## [WHAT YOU WILL DO]
Your answer should be the lines below from the one with "Accueil (366, 38)" to the one with "La série technologique STMG (122, 1753)", both included, given again exactly and with nothing added.

## [EXTRACTED RECORDS]
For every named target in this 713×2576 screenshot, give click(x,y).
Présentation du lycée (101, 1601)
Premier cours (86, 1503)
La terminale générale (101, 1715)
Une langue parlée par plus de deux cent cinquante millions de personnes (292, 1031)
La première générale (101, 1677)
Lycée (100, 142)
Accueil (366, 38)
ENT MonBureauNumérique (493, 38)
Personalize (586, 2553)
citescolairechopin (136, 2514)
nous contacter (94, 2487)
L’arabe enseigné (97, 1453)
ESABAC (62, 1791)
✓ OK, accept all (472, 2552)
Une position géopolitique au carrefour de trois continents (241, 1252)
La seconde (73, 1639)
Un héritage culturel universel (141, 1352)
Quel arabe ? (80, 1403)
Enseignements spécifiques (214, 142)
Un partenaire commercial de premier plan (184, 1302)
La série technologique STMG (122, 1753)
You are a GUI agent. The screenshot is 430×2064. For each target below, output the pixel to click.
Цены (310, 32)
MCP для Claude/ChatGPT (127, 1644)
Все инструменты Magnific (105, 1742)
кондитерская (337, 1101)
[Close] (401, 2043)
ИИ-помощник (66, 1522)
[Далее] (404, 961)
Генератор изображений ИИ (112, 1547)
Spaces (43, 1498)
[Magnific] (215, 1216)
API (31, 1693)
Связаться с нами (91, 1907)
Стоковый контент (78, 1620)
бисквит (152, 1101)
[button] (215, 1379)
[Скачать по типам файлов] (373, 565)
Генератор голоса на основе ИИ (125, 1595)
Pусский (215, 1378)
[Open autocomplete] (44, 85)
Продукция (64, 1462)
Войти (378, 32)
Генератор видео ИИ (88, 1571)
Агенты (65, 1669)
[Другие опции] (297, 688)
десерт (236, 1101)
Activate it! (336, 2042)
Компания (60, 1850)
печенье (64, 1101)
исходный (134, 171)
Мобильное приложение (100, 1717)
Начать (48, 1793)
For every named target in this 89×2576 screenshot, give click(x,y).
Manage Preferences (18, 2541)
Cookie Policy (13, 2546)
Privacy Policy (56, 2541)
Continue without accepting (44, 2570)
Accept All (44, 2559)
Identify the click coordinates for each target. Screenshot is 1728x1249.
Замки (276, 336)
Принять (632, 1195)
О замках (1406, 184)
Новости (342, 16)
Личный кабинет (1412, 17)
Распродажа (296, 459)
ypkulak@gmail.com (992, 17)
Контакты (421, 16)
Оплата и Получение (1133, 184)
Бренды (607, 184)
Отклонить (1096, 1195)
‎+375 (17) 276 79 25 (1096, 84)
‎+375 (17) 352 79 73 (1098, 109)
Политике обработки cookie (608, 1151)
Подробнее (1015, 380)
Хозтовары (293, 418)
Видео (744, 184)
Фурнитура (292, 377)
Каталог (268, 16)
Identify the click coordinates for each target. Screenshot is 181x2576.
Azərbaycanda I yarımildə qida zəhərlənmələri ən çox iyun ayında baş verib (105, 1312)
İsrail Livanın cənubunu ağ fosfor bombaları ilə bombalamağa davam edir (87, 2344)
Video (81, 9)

## [ANSWER TO THE PROBLEM]
Accueil (366, 38)
ENT MonBureauNumérique (493, 38)
Personalize (586, 2553)
citescolairechopin (136, 2514)
nous contacter (94, 2487)
L’arabe enseigné (97, 1453)
ESABAC (62, 1791)
✓ OK, accept all (472, 2552)
Une position géopolitique au carrefour de trois continents (241, 1252)
La seconde (73, 1639)
Un héritage culturel universel (141, 1352)
Quel arabe ? (80, 1403)
Enseignements spécifiques (214, 142)
Un partenaire commercial de premier plan (184, 1302)
La série technologique STMG (122, 1753)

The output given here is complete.